The legislation enjoys the support of 3/4 of Pennsylvanians, according to a recent study.  This is owed, in part, to not only the bipartisan support of the bill, but also the way in which housing issues do not discriminate in who they impact.  “It is not a partisan issue, … it is not a rural issue or an urban issue, every person has a right to a home that is safe, a home that is healthy…” Saval said.

“Pennsylvania, like the rest of the nation, is experiencing a housing crisis, and it’s being felt in every corner of the Commonwealth.” said LAMPa Director Tracey DePasquale.

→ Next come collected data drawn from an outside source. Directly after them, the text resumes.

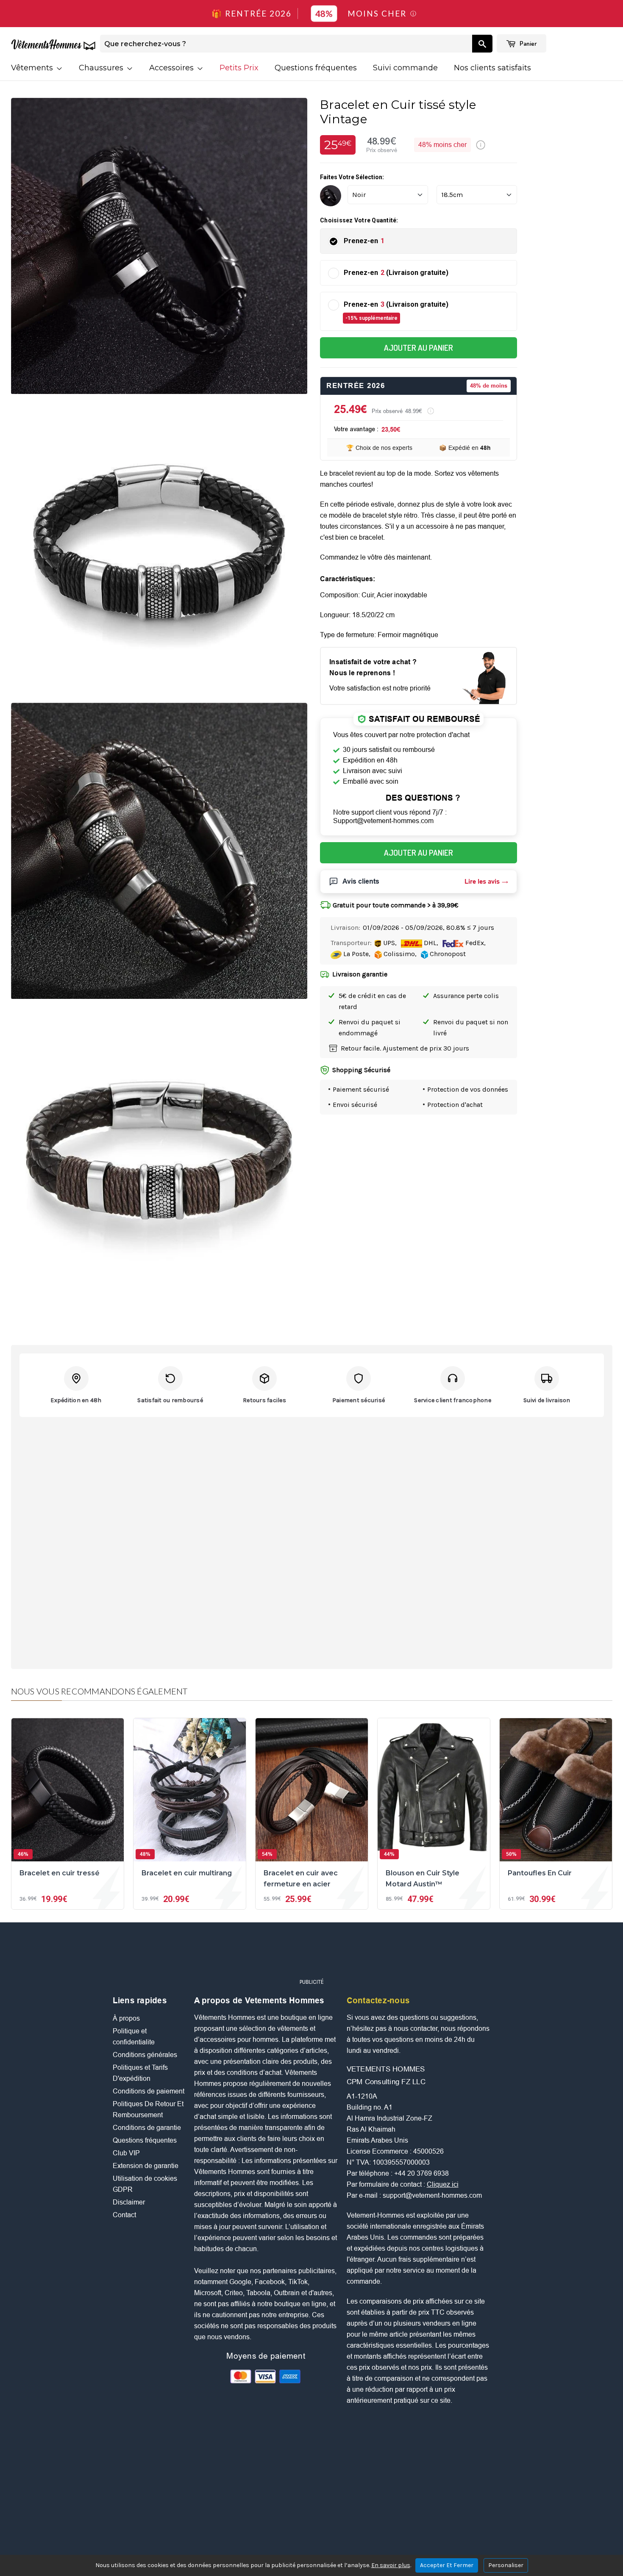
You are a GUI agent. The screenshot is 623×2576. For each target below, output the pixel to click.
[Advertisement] (311, 1954)
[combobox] (286, 44)
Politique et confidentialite (134, 2036)
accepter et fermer (446, 2565)
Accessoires (172, 67)
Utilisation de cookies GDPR (145, 2184)
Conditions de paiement (148, 2091)
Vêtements (33, 67)
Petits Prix (239, 67)
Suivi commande (405, 67)
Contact (124, 2214)
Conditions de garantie (147, 2127)
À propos (126, 2018)
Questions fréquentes (316, 67)
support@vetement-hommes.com (432, 2195)
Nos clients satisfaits (492, 67)
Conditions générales (145, 2054)
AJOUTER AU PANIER (418, 347)
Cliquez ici (443, 2184)
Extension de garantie (145, 2165)
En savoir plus (390, 2565)
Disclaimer (129, 2202)
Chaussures (102, 67)
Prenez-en (364, 241)
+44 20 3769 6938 (421, 2173)
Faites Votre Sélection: (352, 177)
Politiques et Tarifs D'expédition (140, 2073)
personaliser (505, 2565)
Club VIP (126, 2153)
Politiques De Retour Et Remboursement (148, 2109)
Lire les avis (482, 881)
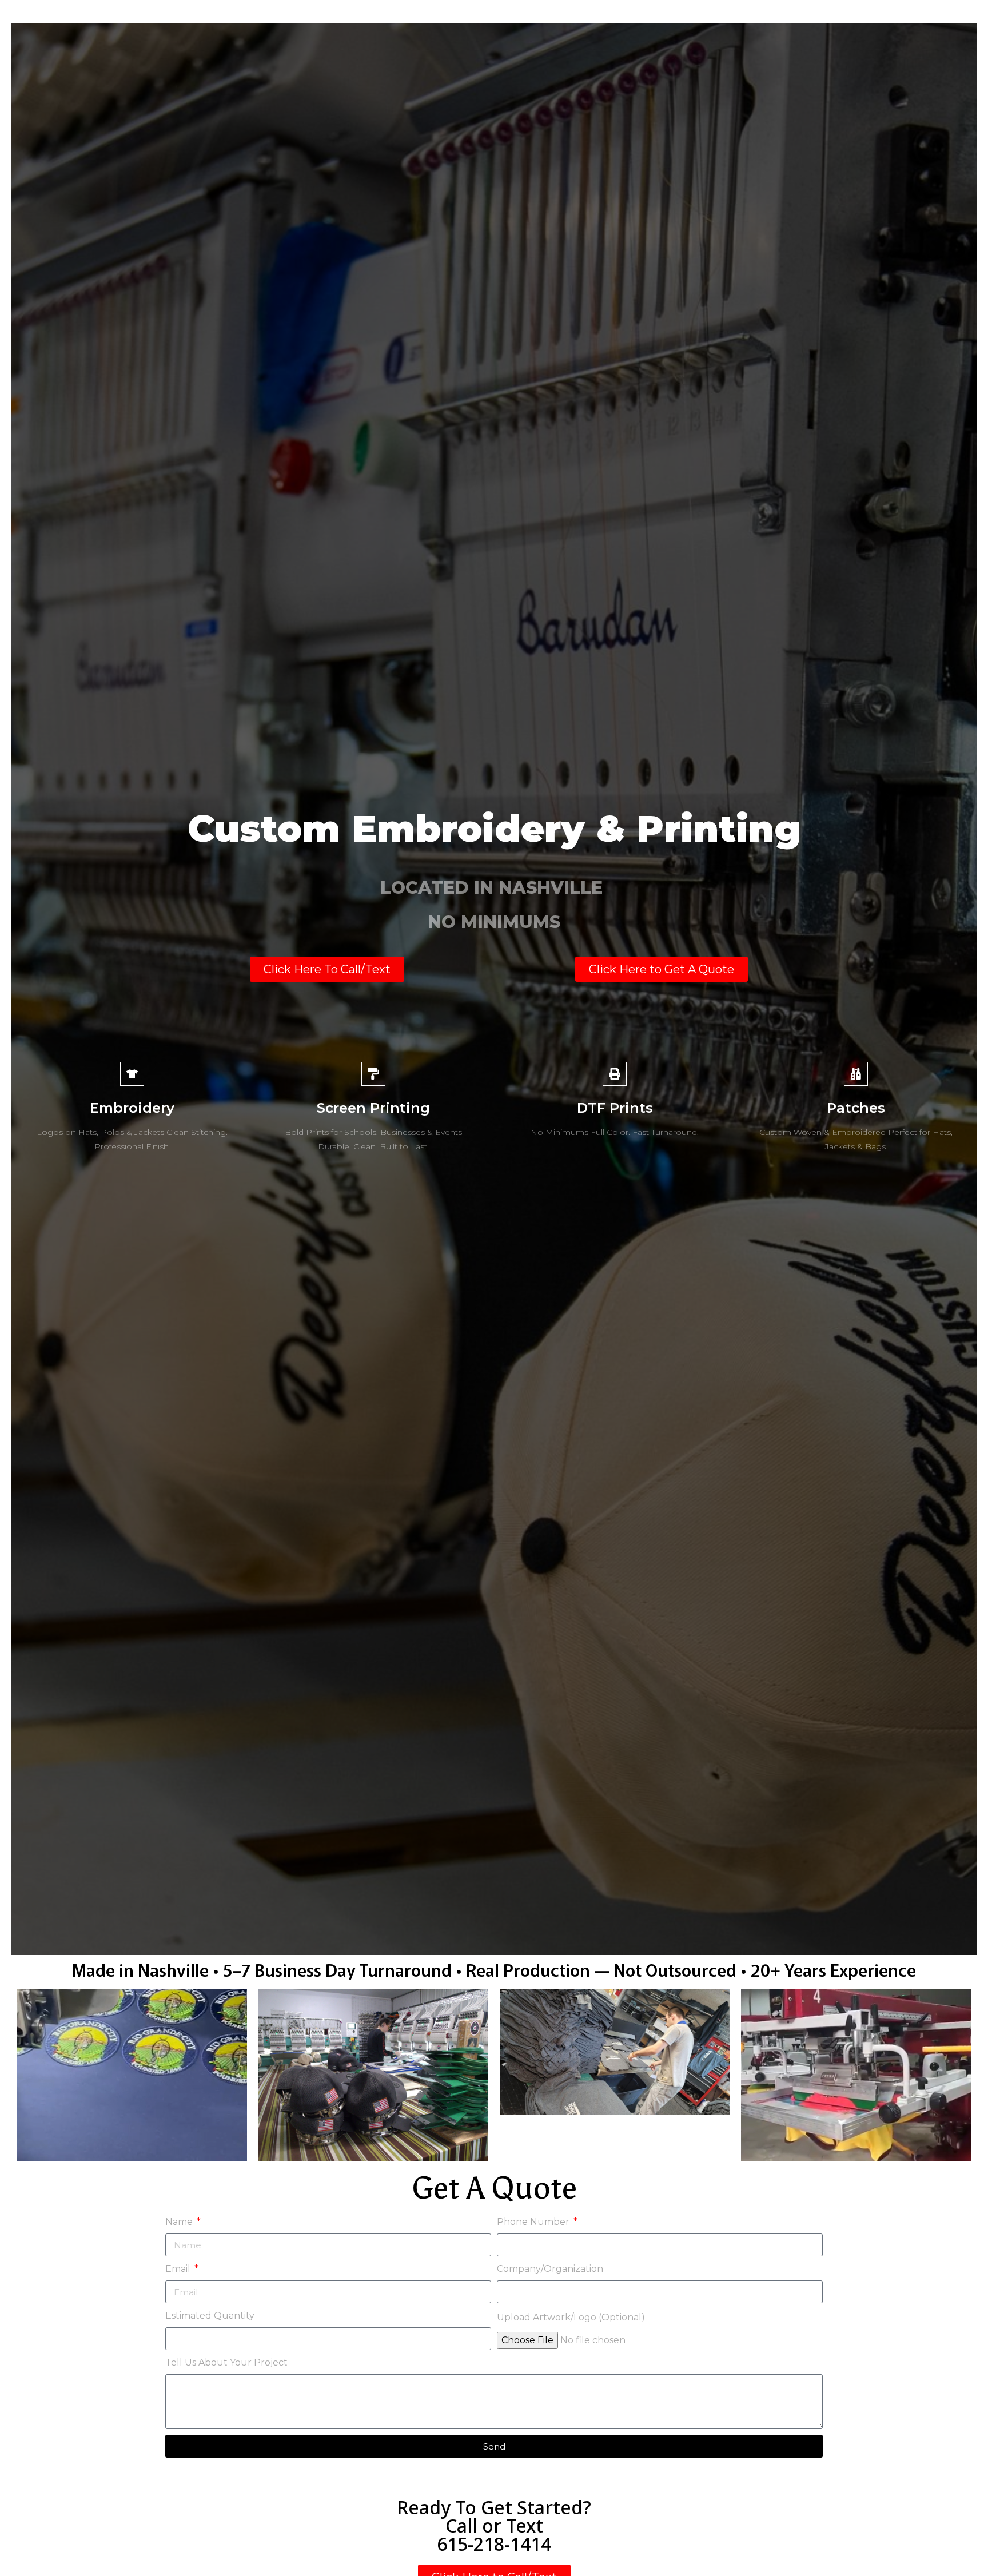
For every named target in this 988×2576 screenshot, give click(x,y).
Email (179, 2268)
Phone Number (534, 2221)
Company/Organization (550, 2268)
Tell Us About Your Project (226, 2362)
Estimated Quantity (209, 2315)
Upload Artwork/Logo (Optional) (571, 2317)
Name (180, 2221)
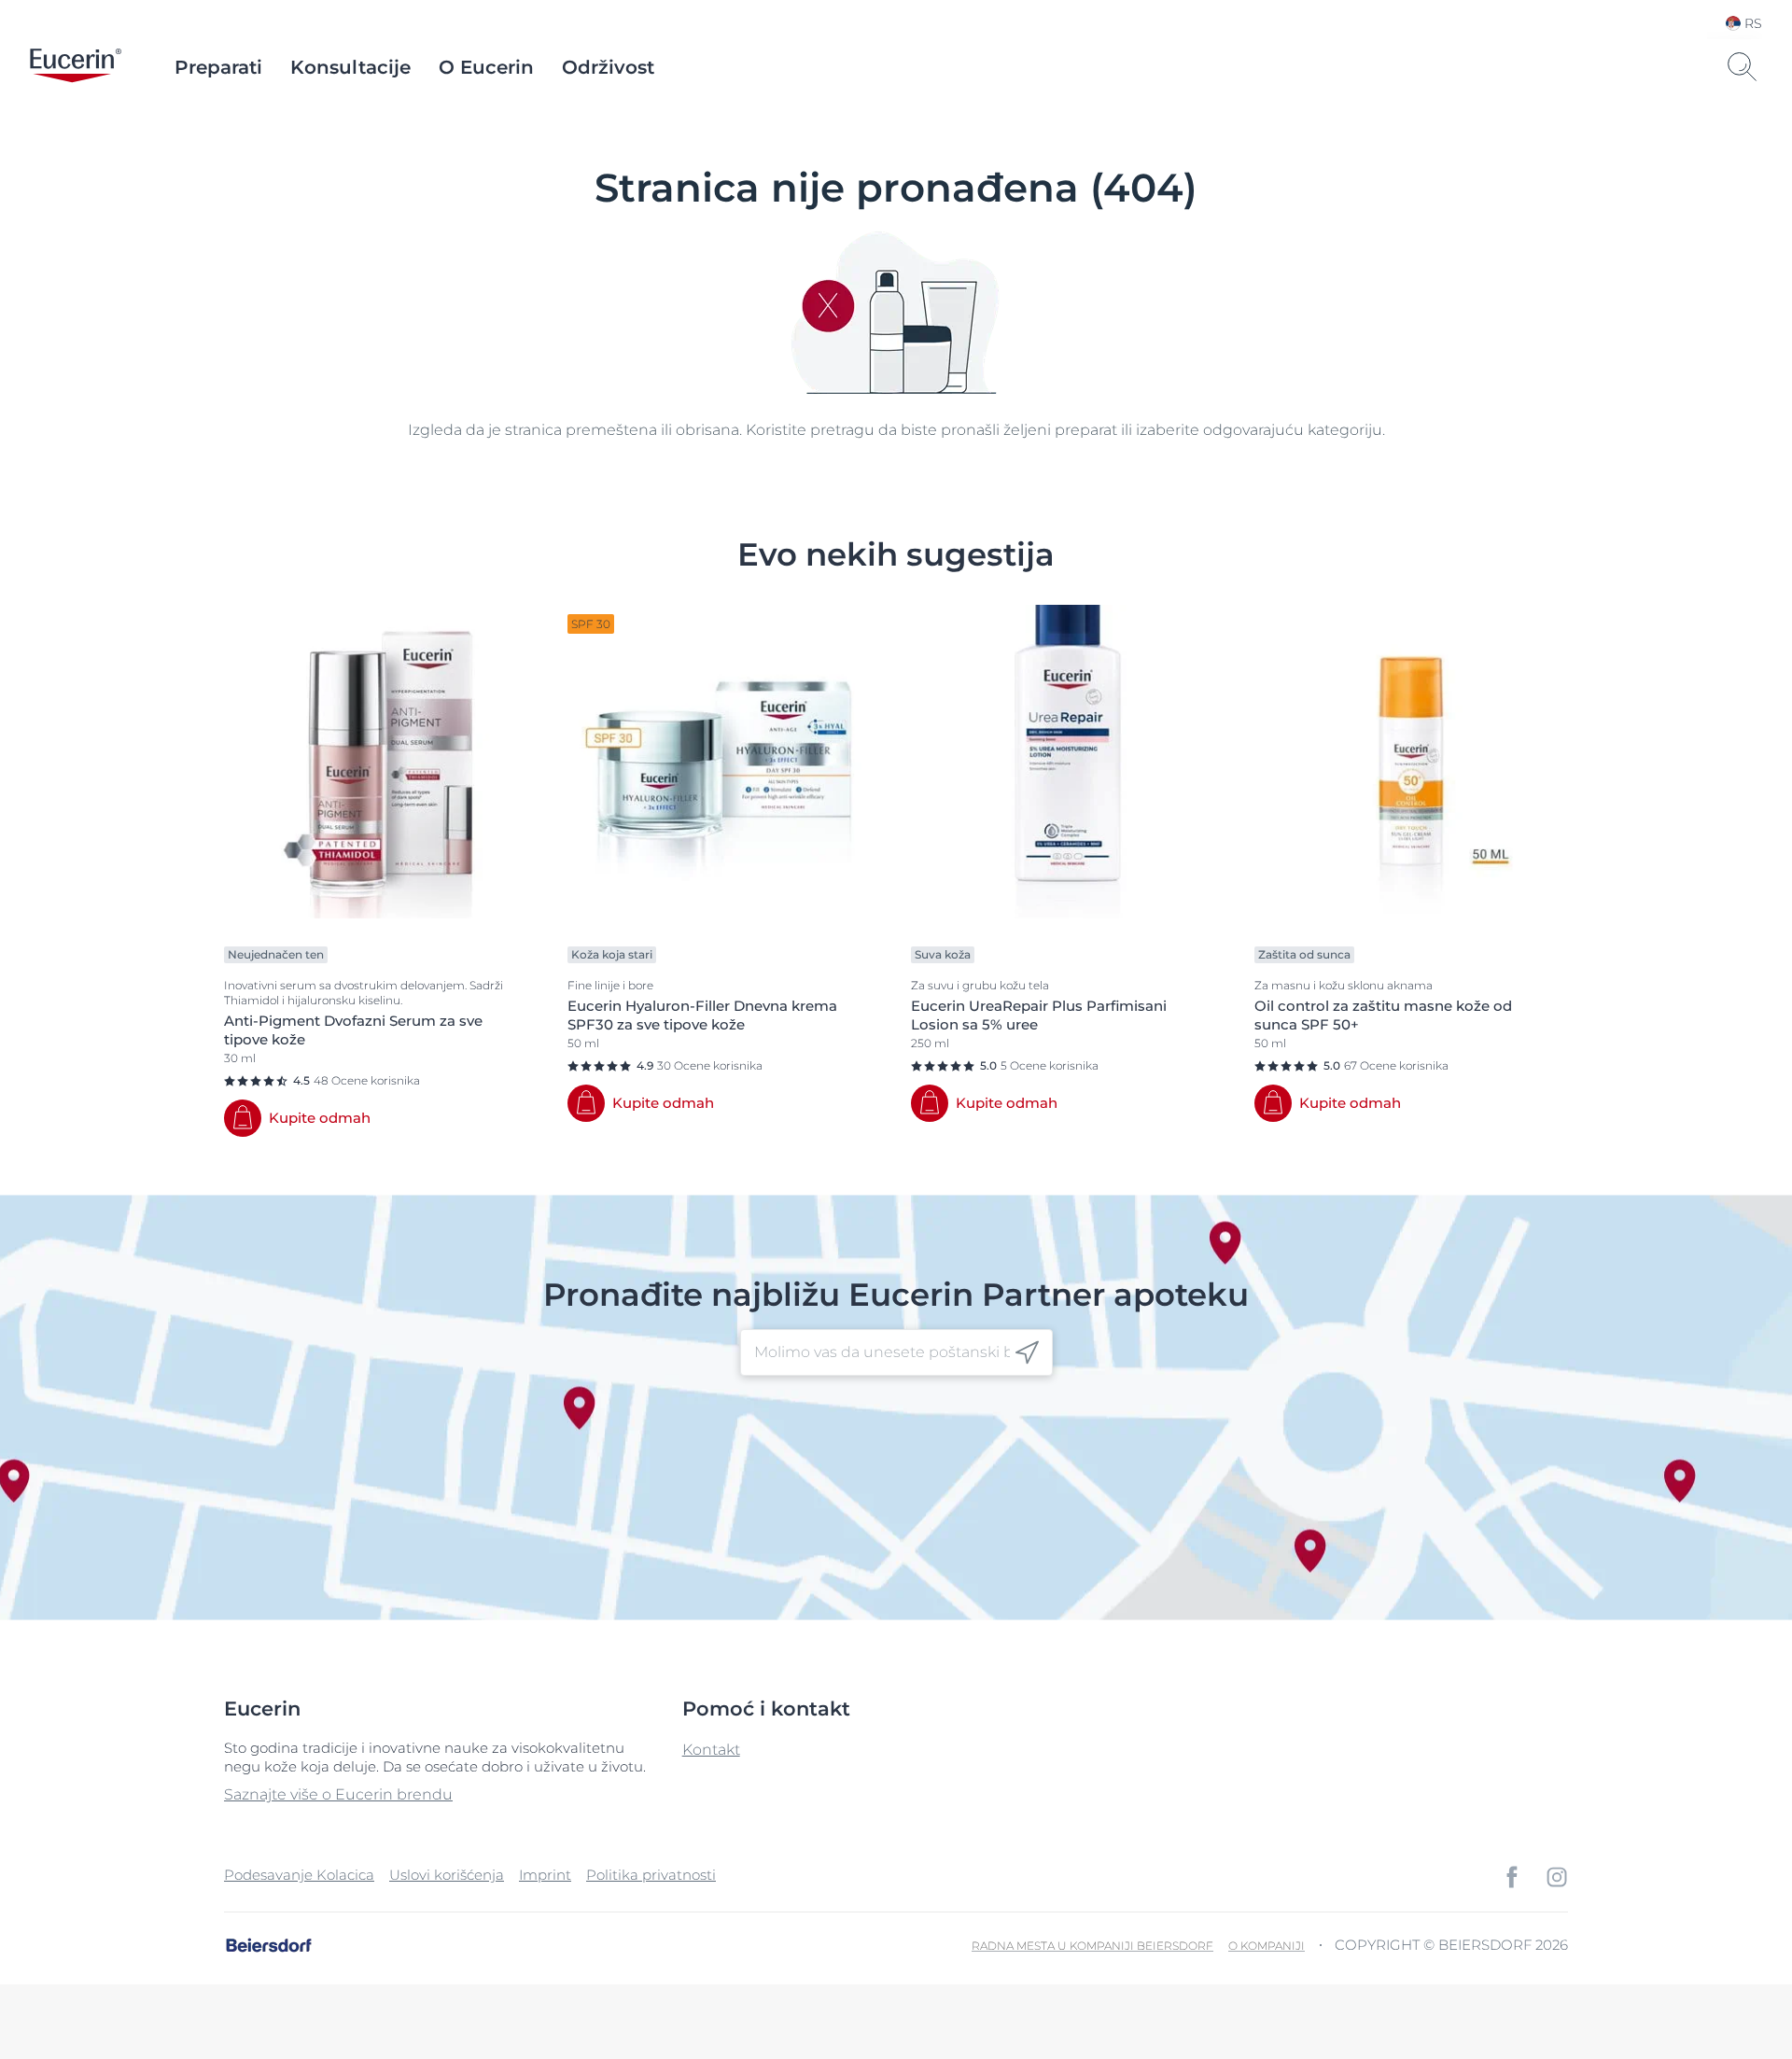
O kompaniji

“Some of our ministries are doing heroic work to help people find safe shelter, food and a community of support,” DePasquale said. “From people young and old seeking the safety of a portico to sleep on, to parents of small children asking pastors to let them in their cars overnight in the church parking lot, our congregations are witnessing increasing numbers of people faced with heartbreaking choices just to be able to afford food and medicine or to keep their families together.

Lutheran Disaster Response is working with families displaced by storms in Pennsylvania that did not meet the threshold for federal disaster relief.   Those families would be able to make repairs under this legislation. “The weatherization supported by this bill would have the benefit of reducing greenhouse gas emissions as well as reducing energy costs for homeowners and renters,” DePasquale said. “We can care for our neighbors around the globe while caring for our neighbors next door.”

The legislation would go beyond responding to crisis to helping preserve community.

“Our senior citizens deserve to age in their own homes if they desire, and our communities benefit from the presence of their elders,” DePasquale said.

Cynthia Daley, Director of Community Development Initiatives at Regional Housing Legal Services, spoke at the May 24th rally.  Daley, who’s organization works to create housing and economic opportunity in underserved communities in Pennsylvania and to effect systematic change for the benefit of lower-income households, spoke of how such legislation is not only in the interest of homeowners, but in the interest of the state and its economic outlook.

All too familiar with arguments against large government spending projects, Daley responded by acknowledging the unique opportunity that the current budget surplus affords.  She said “I was told [in the past] ‘Yes, but we can’t take money away from Medical Assistance, Education, or Corrections to invest in housing.’  This year we don’t have to.  Pennsylvania still has billions of dollars from the Fiscal Recovery Fund. Our tax receipts are
higher than anticipated. So now is the time to make this investment.”

LAMPa supports this legislation, keeping in mind the ELCA’s teaching on homelessness and the role of the Church in building a society where all are cared for.  The ELCA’s social message Homelessness: A Renewal of Commitment, reminds us that

Christians walk with the homeless when they join with others to voice deep concern about homelessness, ask hard questions, and advocate policies that seek to provide job training, employment opportunities, housing, education, health care, and support for the homeless. While as Christians we may differ in our views on what policies will be most effective, we ought not overlook the need for new and sustained initiatives by government, businesses, and non-profit organizations, including church groups. Church leaders are challenged to help create the public will to eliminate homelessness.

The threat of homelessness begins long before people are forced onto the streets.  By passing the Whole Home Repairs Act, Pennsylvania will be helping to make homes safe, households resourced, and workers trained to care for the most vulnerable.